Prefrontal Cortex Dysfunction Increases Susceptibility to Schizophrenia-Like Changes Induced by Adolescent Stress Exposure.

Stress during adolescence is a risk factor for schizophrenia, and medial prefrontal cortex (mPFC) dysfunction is proposed to interfere with stress control, increasing the susceptibility to stress. We evaluated the impact of different stressful events during adolescence (restraint stress [RS], footshock [FS], or the combination of FS and RS) on behaviors correlated with schizophrenia in rats as adults. At adulthood, animals were tested for anxiety responses (elevated plus-maze), cognitive function (novel-object recognition test) and dopamine (DA) system responsivity (locomotor response to amphetamine and DA neuron activity in the ventral tegmental area (VTA) using in vivo electrophysiology).
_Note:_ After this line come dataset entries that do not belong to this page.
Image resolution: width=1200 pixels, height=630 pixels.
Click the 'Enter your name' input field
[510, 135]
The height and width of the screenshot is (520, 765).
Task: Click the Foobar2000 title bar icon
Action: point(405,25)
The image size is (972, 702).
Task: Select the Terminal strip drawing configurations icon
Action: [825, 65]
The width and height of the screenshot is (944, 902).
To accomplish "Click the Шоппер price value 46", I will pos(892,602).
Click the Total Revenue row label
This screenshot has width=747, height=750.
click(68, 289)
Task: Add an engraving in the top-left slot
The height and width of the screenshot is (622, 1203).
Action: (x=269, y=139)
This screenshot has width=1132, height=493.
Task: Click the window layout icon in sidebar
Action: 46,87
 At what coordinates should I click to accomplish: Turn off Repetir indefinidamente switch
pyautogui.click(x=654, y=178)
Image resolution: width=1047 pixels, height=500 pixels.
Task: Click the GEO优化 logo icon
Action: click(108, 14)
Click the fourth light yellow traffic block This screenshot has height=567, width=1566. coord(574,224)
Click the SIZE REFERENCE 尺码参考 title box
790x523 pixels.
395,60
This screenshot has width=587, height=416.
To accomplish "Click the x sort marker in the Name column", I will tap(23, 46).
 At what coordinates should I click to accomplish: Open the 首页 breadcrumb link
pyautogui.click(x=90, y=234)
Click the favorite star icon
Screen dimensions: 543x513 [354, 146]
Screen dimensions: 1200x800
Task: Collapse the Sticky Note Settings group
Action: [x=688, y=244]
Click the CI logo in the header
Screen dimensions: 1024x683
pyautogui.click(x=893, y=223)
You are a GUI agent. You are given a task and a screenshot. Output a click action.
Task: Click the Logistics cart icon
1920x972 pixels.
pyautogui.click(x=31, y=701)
All adolescent stressors impaired weight gain and induced anxiety-like responses in adults. FS and FS + RS also disrupted cognitive function. Interestingly, only the combination of FS and RS induced a DA hyper-responsivity as indicated by augmented locomotor response to amphetamine and increased number of spontaneously active DA neurons which was confined to the lateral VTA. Additionally, prelimbic (pl) mPFC lesions triggered a DA hyper-responsivity in animals exposed to FS alone during adolescence. Our results are consistent with previous studies showing long-lasting changes induced by stressful events during adolescence. The impact on DA system activity, however, seems to depend on intense multiple stressors. Our data also suggest that plPFC dysfunction increases the vulnerability to stress in terms of changes in the DA system. Hence, stress during adolescence could be a precipitating factor for the transition to schizophrenia, and stress control at this vulnerable period may circumvent these changes to prevent the emergence of psychosis.